Plymouth - Part Two

It may be called New Street but it's actually one of the oldest streets in the city. Today there's little evidence of the chaotic scenes that were once commonplace here, but with just a little imagination.....

You should be standing at the top end of New Street. Ironically, this is thought to be the oldest street in Plymouth.

New Street was 'new' in the late 1500's - a time when Plymouth was a prosperous port teaming with sailors, merchants and foreign privateers.  It was at the very heart of the town's commercial and sea going life.

Originally known as Grey Friars Street, it was built by Plymouth's first property developer John Sparke.

Sparke had sailed with Sir John Hawkins and is said to be the first Englishman to bring home and describe tobacco and potatoes.

Today, there's little evidence of the chaotic scenes that were once commonplace here.

Carts full of silver coins, gold bullion and precious jewels - the booty captured from Spanish ships by local heroes like Francis Drake and John Hawkins - would once have been commonplace on this cobbled street.

Two hundred years later, the booty was even more precious. Prisoners of war from wars with France and America were imprisoned here.

They'd be herded into the dark cellars of the warehouses along New Street, where they were kept prisoner until a place was found for them in a nearby prison or hulk.

Today you can still look down at the cobbles at the side of the street, and you'll see just a hint of the past. The ruts there were made by the carts,  as they carried their precious goods through the street, day after day.
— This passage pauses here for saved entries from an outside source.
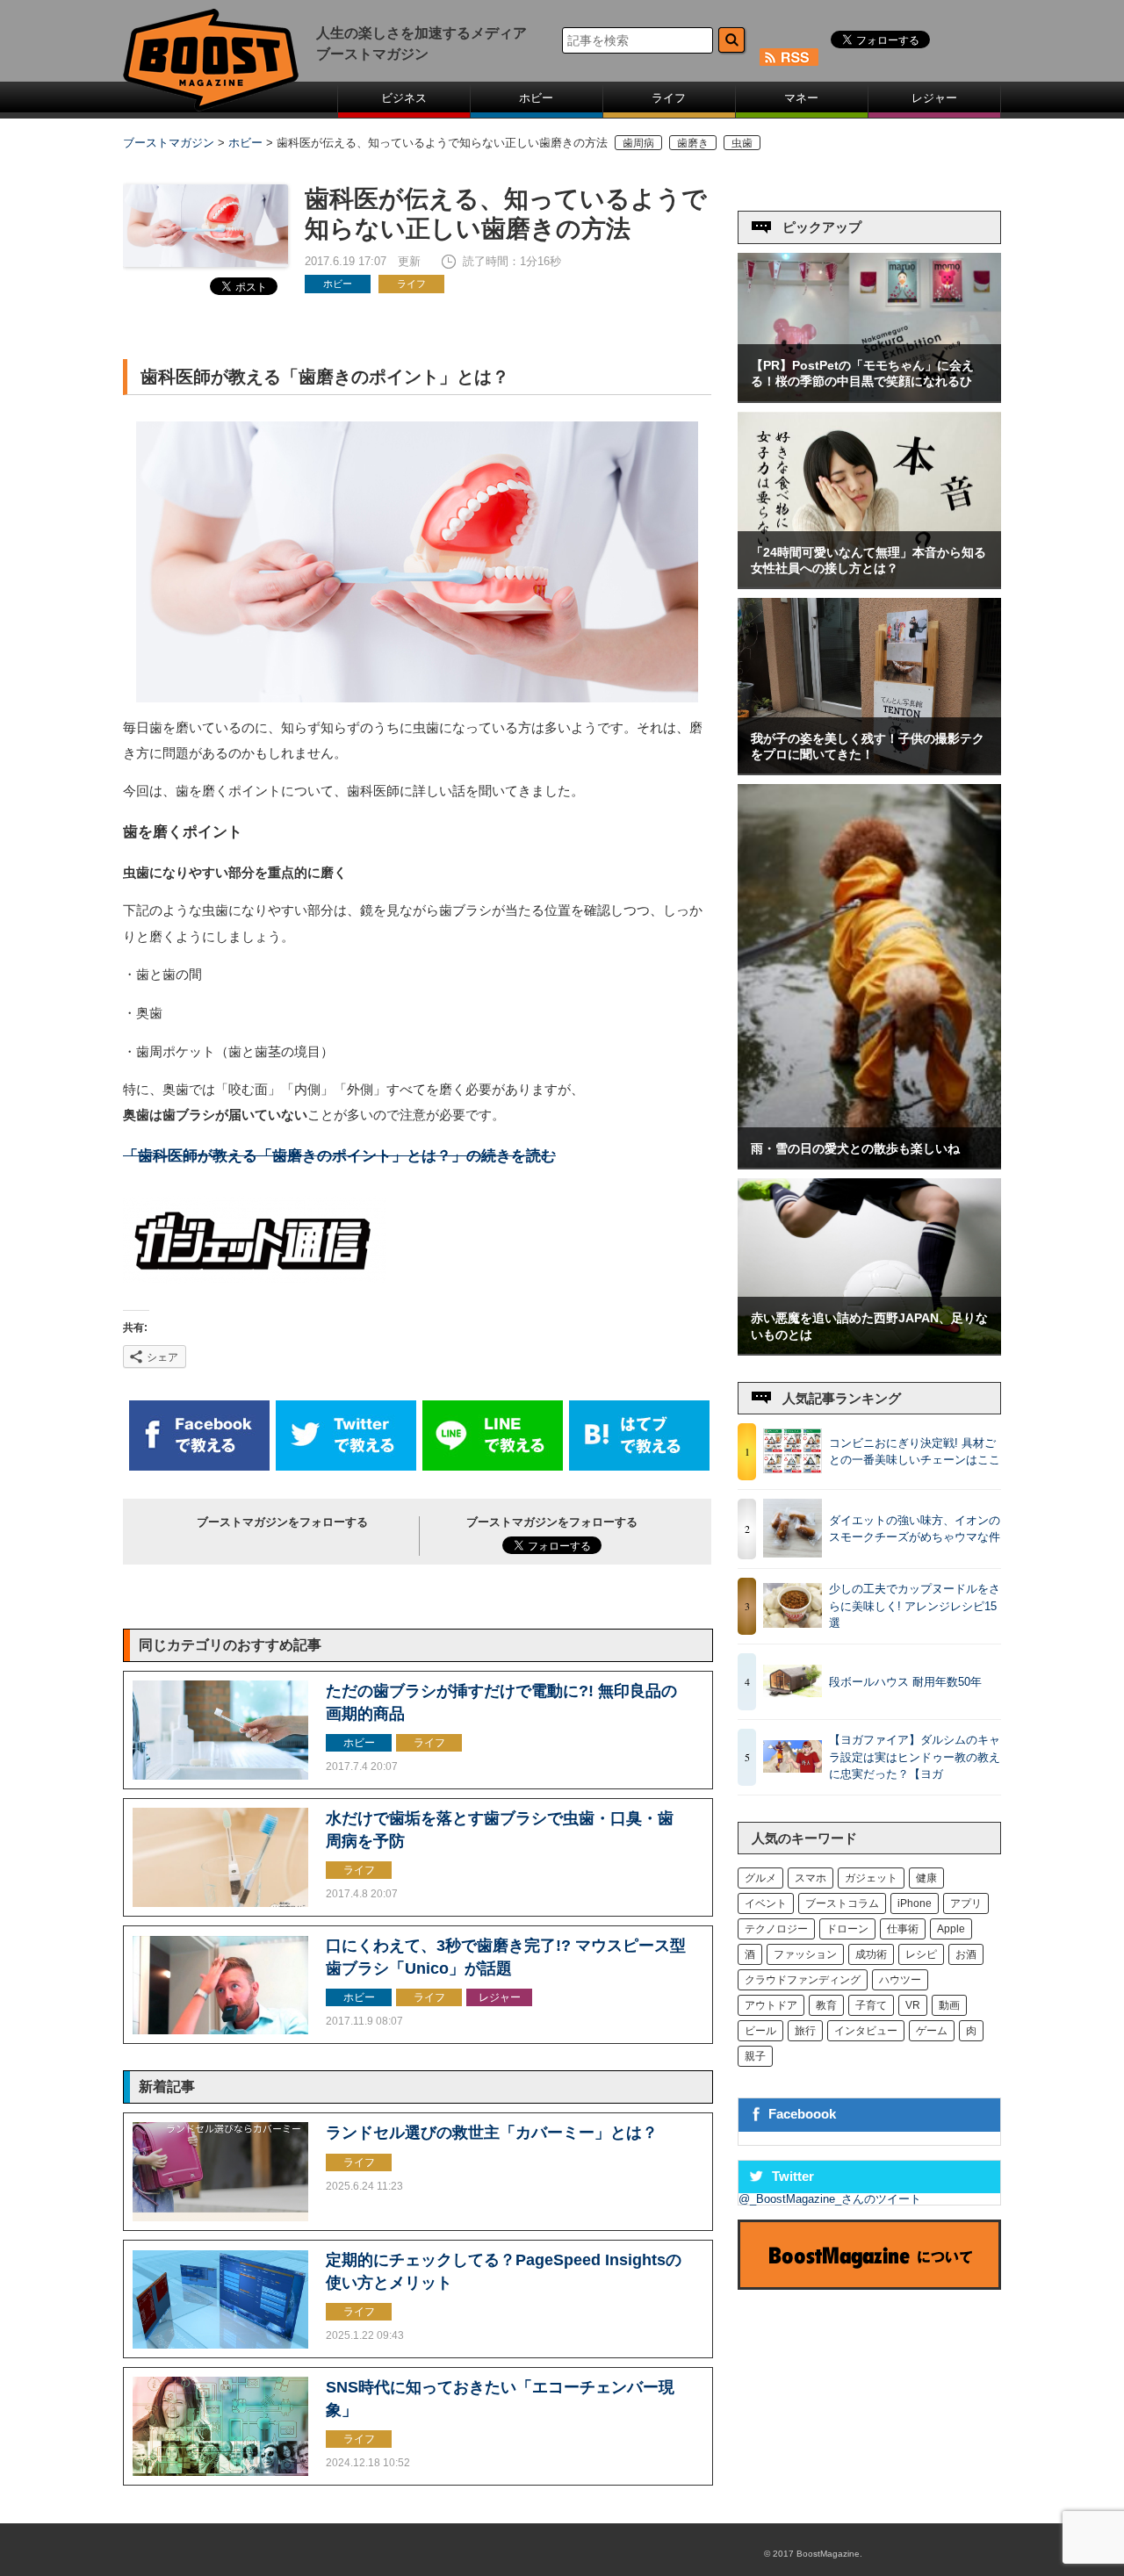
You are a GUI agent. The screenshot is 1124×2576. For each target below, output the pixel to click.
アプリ (966, 1903)
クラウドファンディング (803, 1980)
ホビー (536, 97)
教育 (826, 2005)
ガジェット (871, 1878)
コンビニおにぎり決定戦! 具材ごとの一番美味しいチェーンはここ (914, 1451)
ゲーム (931, 2031)
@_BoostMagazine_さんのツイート (830, 2198)
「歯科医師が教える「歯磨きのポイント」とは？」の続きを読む (339, 1156)
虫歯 (742, 142)
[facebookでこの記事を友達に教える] (199, 1466)
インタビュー (865, 2031)
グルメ (760, 1878)
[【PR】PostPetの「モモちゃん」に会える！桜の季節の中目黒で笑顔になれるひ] (869, 397)
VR (912, 2005)
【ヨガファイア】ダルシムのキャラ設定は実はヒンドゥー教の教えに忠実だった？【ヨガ (914, 1757)
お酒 (965, 1954)
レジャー (934, 97)
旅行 (805, 2031)
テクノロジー (776, 1929)
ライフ (669, 97)
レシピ (921, 1954)
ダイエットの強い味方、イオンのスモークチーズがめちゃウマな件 (914, 1529)
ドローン (847, 1929)
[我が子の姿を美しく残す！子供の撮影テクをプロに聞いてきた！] (869, 769)
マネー (801, 97)
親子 (755, 2056)
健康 (926, 1878)
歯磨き (693, 142)
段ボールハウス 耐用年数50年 (905, 1681)
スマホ (810, 1878)
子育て (871, 2005)
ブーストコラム (842, 1903)
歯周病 (638, 142)
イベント (766, 1903)
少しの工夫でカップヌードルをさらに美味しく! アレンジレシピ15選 (914, 1606)
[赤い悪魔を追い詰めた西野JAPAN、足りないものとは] (869, 1349)
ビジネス (404, 97)
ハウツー (900, 1980)
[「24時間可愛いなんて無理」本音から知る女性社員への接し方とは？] (869, 583)
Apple (951, 1929)
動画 (949, 2005)
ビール (760, 2031)
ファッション (805, 1954)
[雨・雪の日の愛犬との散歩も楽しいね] (869, 1163)
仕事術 (903, 1929)
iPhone (914, 1903)
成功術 (871, 1954)
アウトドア (771, 2005)
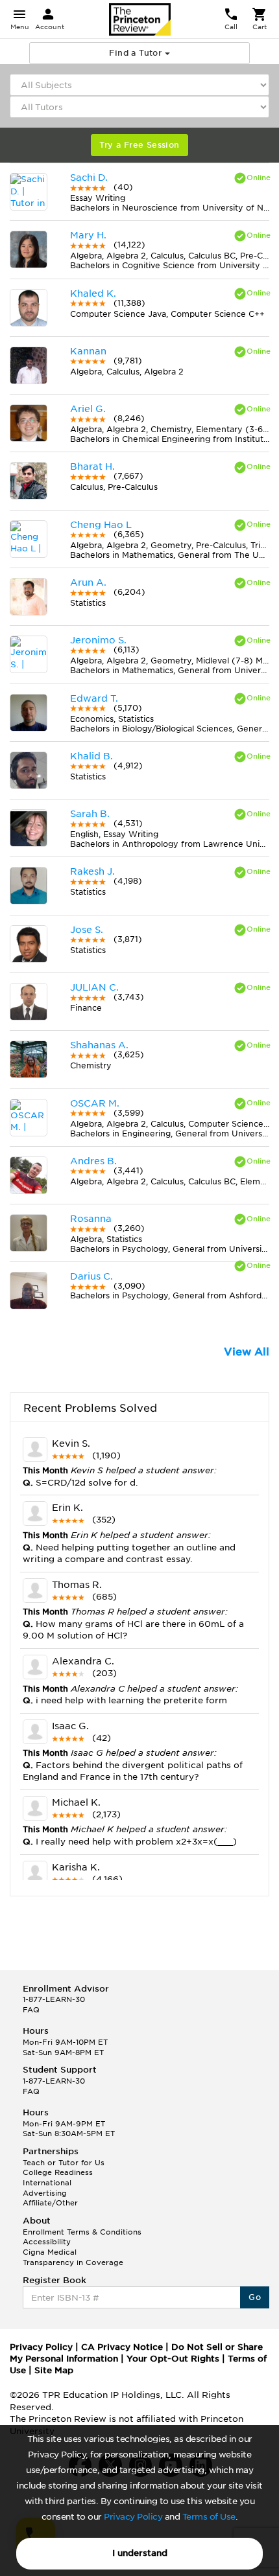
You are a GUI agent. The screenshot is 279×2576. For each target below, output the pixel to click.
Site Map (53, 2370)
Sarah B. (90, 814)
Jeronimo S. (98, 640)
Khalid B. (91, 756)
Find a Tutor (136, 53)
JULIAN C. (94, 987)
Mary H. (88, 235)
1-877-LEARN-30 (54, 1999)
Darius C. (91, 1276)
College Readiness (58, 2172)
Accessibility (47, 2241)
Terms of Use (209, 2517)
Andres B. (93, 1161)
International (47, 2182)
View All (246, 1352)
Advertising (45, 2193)
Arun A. (88, 582)
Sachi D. (89, 177)
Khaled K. (93, 293)
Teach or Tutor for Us (63, 2162)
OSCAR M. (94, 1103)
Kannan (88, 351)
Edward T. (94, 698)
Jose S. (86, 930)
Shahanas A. (99, 1045)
If you want to take a further look at the heart of Plymouth's Old Town, go down New Street. At the far end you'll find an original timber framed Elizabethan House and several warehouses little changed from how they were 150 year ago.

Several of these warehouses were built during the Napoleonic Wars when Plymouth was a port where captured ships, their cargoes and the spoils of war were auctioned.

In New Street you will also find a beautiful walled city garden - the perfect spot for a bit of peace and quiet away from the hustle and bustle of the city. It's a recreation of an Elizabethan garden using old plant varieties.

It's important that you come back to the top of New Street, to head on to the next point. You'll be walking up the steps close to where Friars Lane meets New Street. At the top of the steps turn left along Lambhay Hill, towards the high walls of the Royal Citadel.

Remember, to keep on track, you'll need  to keep the Citadel walls on your left as you continue the walk.